Atomic Theory

The atomic theory is a scientific theory put forward to shed some light on the nature of matter. Matter is defined as anything that has mass and occupies space. The atomic theory states that all matter is made up of discrete particles called atoms. When the atomic theory was first proposed, an atom was thought to be the smallest ‘indivisible’ part of matter.

The Origin of the Atomic Theory

The idea of substances being made up of atoms started as a philosophical concept in ancient Greece. In fact the word ‘atom’ was derived from the Greek word ‘atomos’ which means that which cannot be subdivided.
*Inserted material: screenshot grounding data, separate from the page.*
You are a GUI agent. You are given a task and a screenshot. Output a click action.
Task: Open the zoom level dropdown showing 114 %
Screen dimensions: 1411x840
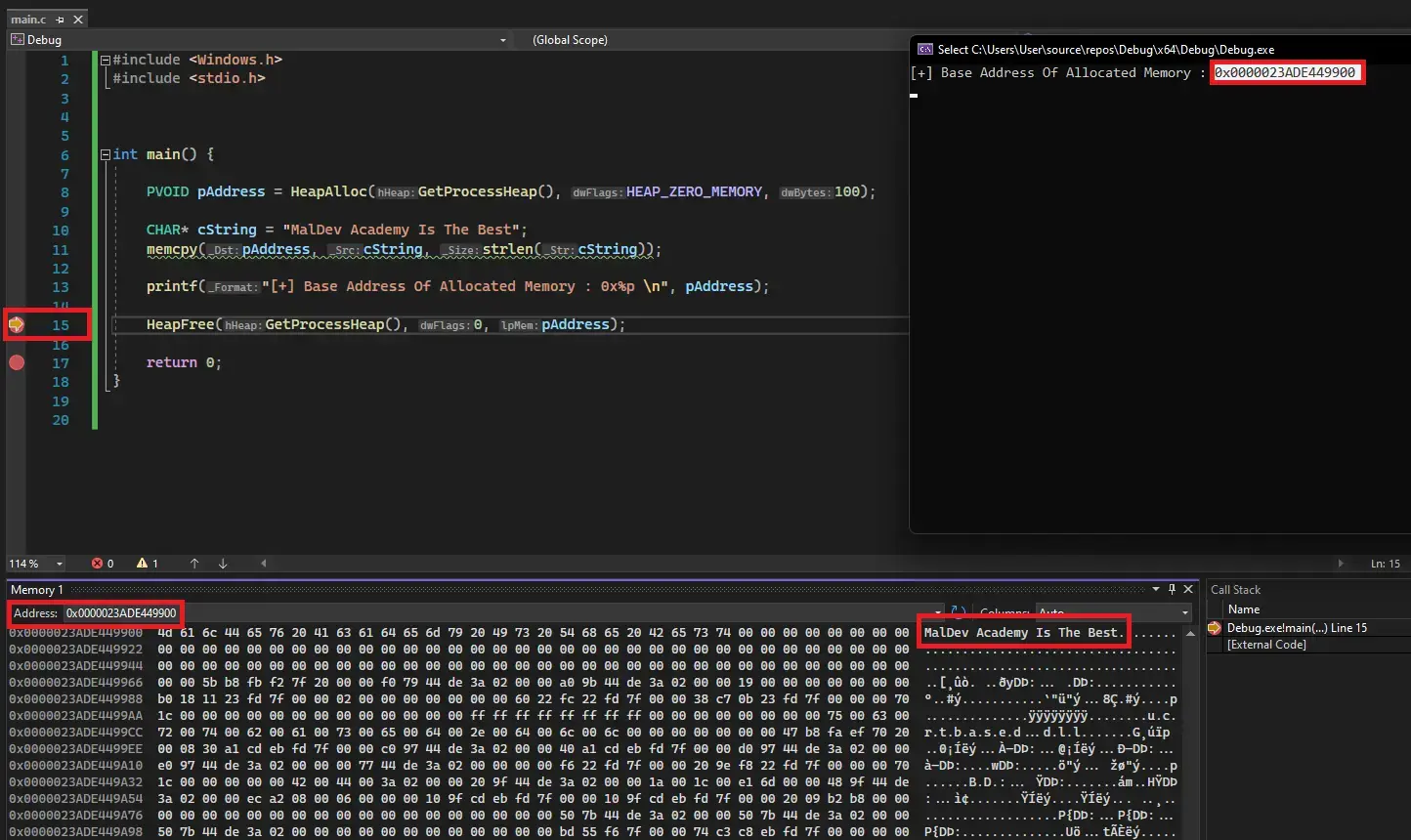(60, 564)
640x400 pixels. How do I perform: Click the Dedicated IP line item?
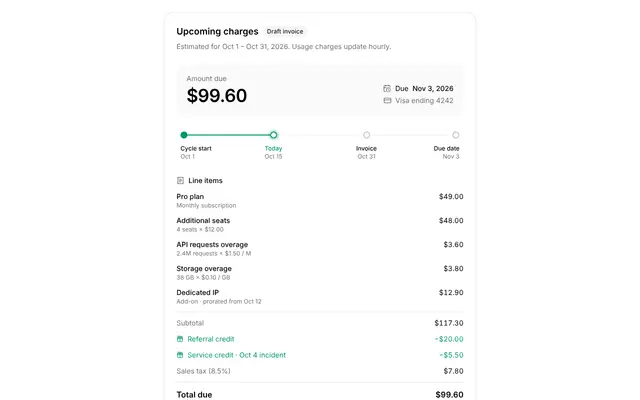pyautogui.click(x=320, y=297)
For many centuries, the idea remained a mere philosophical concept confined to obscurity until the early part of the nineteenth century when chemists realized that matter did in fact behave as if it is actually composed of atoms. Consequently, the concept was assimilated into mainstream scientific thought.
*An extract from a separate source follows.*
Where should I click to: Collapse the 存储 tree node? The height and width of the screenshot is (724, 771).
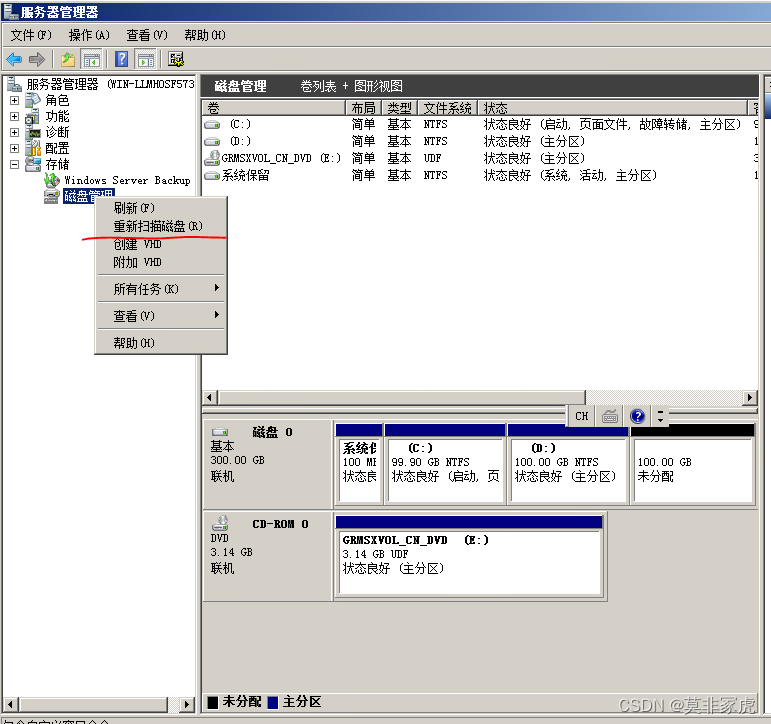pyautogui.click(x=15, y=165)
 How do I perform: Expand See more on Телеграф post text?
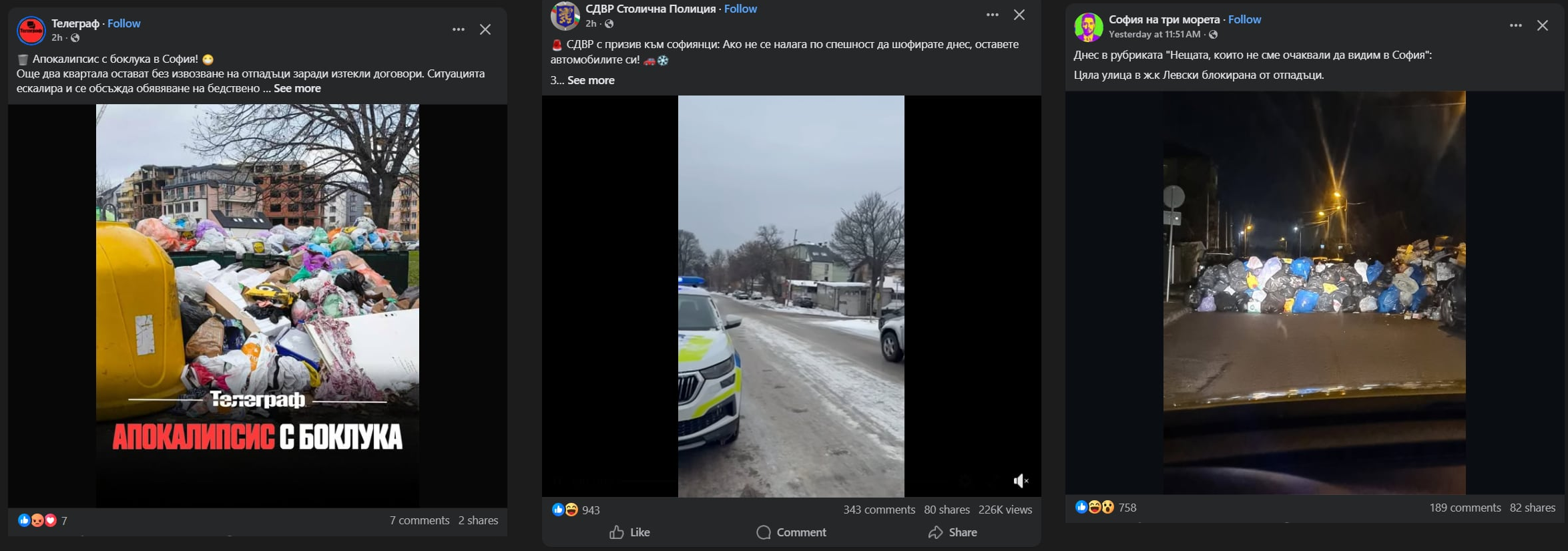tap(297, 88)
Modern Developments of the Atomic Theory

  1. John Dalton and the Atomic Theory
  2. The initial concept of the atom being indivisible persisted for a while being encapsulated in Dalton’s Atomic Theory. In his theory published in the eighteenth century, John Dalton, an English Chemist made several postulations. Dalton propounded that matter is composed of tiny particles called atoms and that atoms can neither be changed nor destroyed. He also said that elements can be definitely identified by their atomic mass. Dalton proposed that reacting elements combine in simple discrete ratios which sometimes may be more than one ratio. Most of Dalton’s postulates have remained true though with modifications when later discoveries in the fields of Chemistry and Atomic Physics were made. For instance, it is now known that atoms are composed of sub elementary particles, protons, electrons and neutrons. Also, an atom may be destroyed through nuclear reactions but it remains unaffected by ordinary chemical reactions.
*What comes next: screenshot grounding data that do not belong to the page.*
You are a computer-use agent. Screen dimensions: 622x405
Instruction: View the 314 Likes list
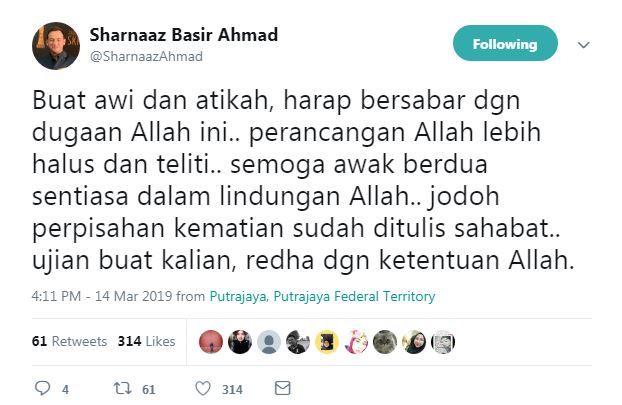(146, 341)
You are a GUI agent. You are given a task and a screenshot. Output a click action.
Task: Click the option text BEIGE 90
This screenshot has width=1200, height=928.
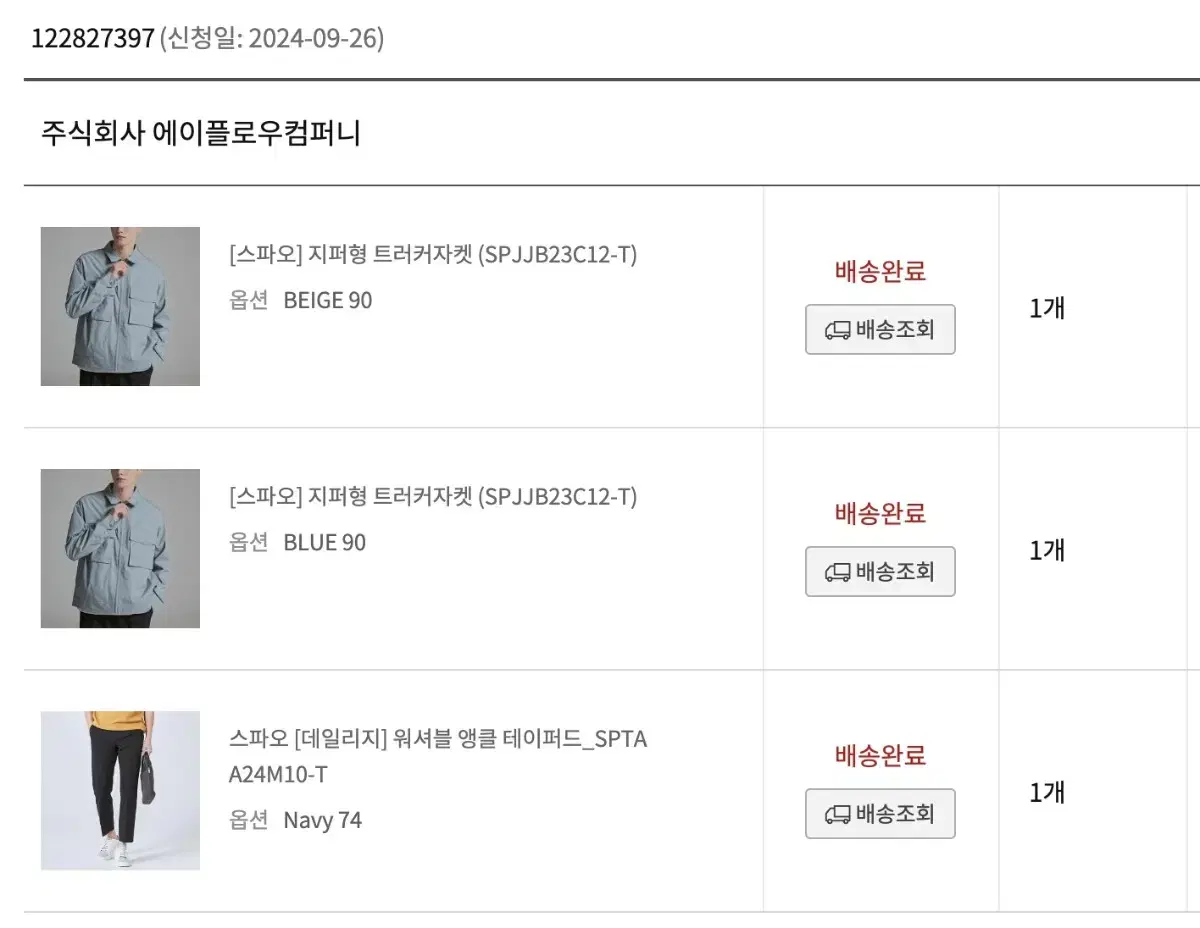coord(328,300)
  3. J.J. Thompson and Rutherford: The Discovery of Electrons and Atomic Nucleus
  4. Electrons were discovered by J.J. Thompson through his experiments on cathode rays. The atomic nucleus was discovered by Rutherford and his colleagues by taking note of the heavy deflection of hitherto unknown protons using fluorescent screens. The discovery of isotopes in 1913 by Fredrick Soddy, a radio chemist, led to the modification of Dalton’s postulation that elements could be uniquely identified by the mass of their atoms. As of today, the generally accepted model is the Quantum Physical models of the atom.